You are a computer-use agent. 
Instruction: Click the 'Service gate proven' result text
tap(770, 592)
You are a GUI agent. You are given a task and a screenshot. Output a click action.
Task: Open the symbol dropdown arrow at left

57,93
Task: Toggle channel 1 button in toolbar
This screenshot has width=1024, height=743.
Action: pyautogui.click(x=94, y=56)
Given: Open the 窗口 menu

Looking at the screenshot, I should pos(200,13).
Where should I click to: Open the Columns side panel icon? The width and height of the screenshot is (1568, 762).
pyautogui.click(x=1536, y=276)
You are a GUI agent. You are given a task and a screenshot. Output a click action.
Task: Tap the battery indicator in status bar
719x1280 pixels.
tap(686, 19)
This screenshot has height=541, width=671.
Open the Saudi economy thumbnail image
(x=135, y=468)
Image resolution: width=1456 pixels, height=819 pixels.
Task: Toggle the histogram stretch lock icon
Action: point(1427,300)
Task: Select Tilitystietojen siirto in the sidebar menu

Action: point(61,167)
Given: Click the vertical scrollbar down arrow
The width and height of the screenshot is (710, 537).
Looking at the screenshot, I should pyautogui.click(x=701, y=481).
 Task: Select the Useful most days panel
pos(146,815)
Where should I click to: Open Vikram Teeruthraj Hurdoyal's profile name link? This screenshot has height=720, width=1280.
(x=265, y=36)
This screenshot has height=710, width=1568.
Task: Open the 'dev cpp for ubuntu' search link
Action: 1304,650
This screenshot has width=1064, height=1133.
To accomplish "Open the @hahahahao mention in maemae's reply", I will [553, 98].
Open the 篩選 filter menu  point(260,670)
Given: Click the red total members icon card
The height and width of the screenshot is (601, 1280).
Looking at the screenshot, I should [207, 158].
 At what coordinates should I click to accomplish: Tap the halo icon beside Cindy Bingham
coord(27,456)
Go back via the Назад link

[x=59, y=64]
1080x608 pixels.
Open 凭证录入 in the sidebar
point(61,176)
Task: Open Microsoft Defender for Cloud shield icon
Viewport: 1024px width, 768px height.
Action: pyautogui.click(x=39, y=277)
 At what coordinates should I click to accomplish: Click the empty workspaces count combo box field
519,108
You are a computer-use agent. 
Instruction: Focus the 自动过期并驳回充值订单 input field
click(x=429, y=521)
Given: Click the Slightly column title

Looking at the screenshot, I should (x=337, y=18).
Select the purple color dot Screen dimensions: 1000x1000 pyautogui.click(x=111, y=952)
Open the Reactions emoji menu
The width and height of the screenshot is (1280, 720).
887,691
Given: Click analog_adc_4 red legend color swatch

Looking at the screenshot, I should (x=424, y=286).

+++++

## EXERCISE GOAL
Among the lines above, find the one with "Open 凭证录入 in the sidebar" and the one with "Open the Reactions emoji menu". Quote both and everything between them, exactly.

## RESULT FOR THIS TASK
Open 凭证录入 in the sidebar
point(61,176)
Task: Open Microsoft Defender for Cloud shield icon
Viewport: 1024px width, 768px height.
Action: pyautogui.click(x=39, y=277)
 At what coordinates should I click to accomplish: Click the empty workspaces count combo box field
519,108
You are a computer-use agent. 
Instruction: Focus the 自动过期并驳回充值订单 input field
click(x=429, y=521)
Given: Click the Slightly column title

Looking at the screenshot, I should (x=337, y=18).
Select the purple color dot Screen dimensions: 1000x1000 pyautogui.click(x=111, y=952)
Open the Reactions emoji menu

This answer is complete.